MENGGUGAT PERTIMBANGAN HAKIM ADANYA KERUGIAN PT PPI

Pertimbangan hakim menerima tuntutan jaksa, yang mendakwa Tom Lembong terbukti bersalah secara sah dan meyakinkan melakukan perbuatan melawan hukum karena kerugian yang dialami PT PPI memiliki kesalahan yang mendasar. Kekeliruan tersebut menyebabkan putusan hakim dapat dilakukan banding untuk membuktikan kebijakan pemberian impor sebagai tanggung jawab Kemendag berbeda dengan pembelian GKP sebagai penyebab kerugian PT PPI.

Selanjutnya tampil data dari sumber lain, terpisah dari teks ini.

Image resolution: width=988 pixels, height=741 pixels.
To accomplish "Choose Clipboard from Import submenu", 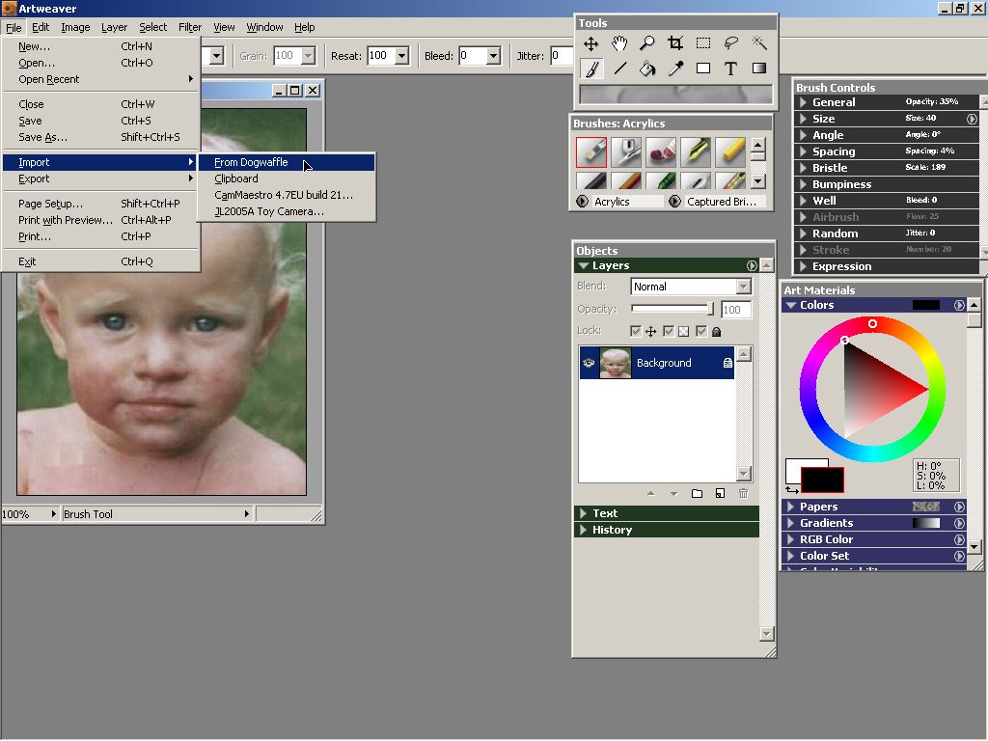I will [x=236, y=178].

Memori banding penasihat hukum dapat diajukan karena keberatan terhadap putusan hakim Pengadilan Tipikor mencakup dua keberatan, yakni kerugian PT PPI tidak memiliki kausalitas dengan terpidana dan kerugian tidak kriteria nyata dan pasti. Apabila hakim pengadilan tinggi dapat menerima salah satu keberatan tersebut, dapat membebaskan pidananya.

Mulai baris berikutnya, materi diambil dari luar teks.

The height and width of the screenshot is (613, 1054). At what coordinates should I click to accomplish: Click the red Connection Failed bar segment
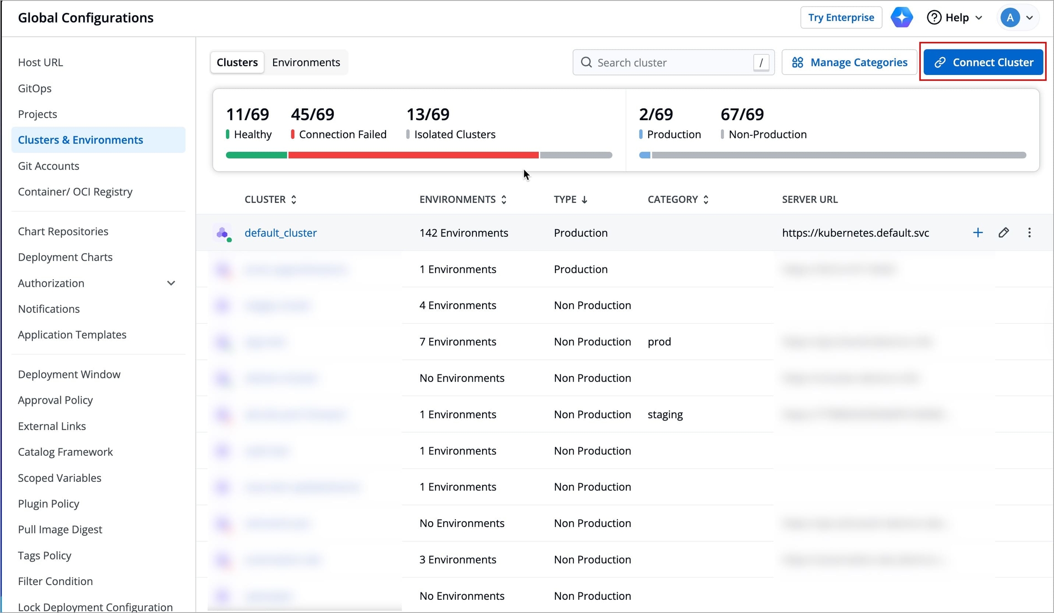click(413, 155)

Pertimbangan hakim dalam menjatuhkan putusan atas Perkara Nomor 34/Pid.Sus-TPK/2025/PN.Jkt.Pst tersebut ternyata mengandung kontradiksi. Pertama, tindakan tersebut di luar tugas, wewenang, dan tanggung jawab Tom Lembong dan tidak memiliki kausalitas dengan kebijakan dan tindakan yang dilakukannya.

Tugas menteri hanya terkait dengan kebijakan impor gula, sedangkan urusan tansaksi pembelian PT PPI kepada produsen GKP merupakan aksi korporasi dan tidak menjadi tugas, wewenang, dan tanggung jawabnya. Tom Lembong juga tidak dapat dikenai Pasal 55 ayat (1) KUHP karena seseorang masuk kategori bersama-sama apabila ada kualitas kontribusi yang cukup signifikan atau substansial dalam perbuatan pidana dan adanya kerja sama dengan kesadaran yang erat.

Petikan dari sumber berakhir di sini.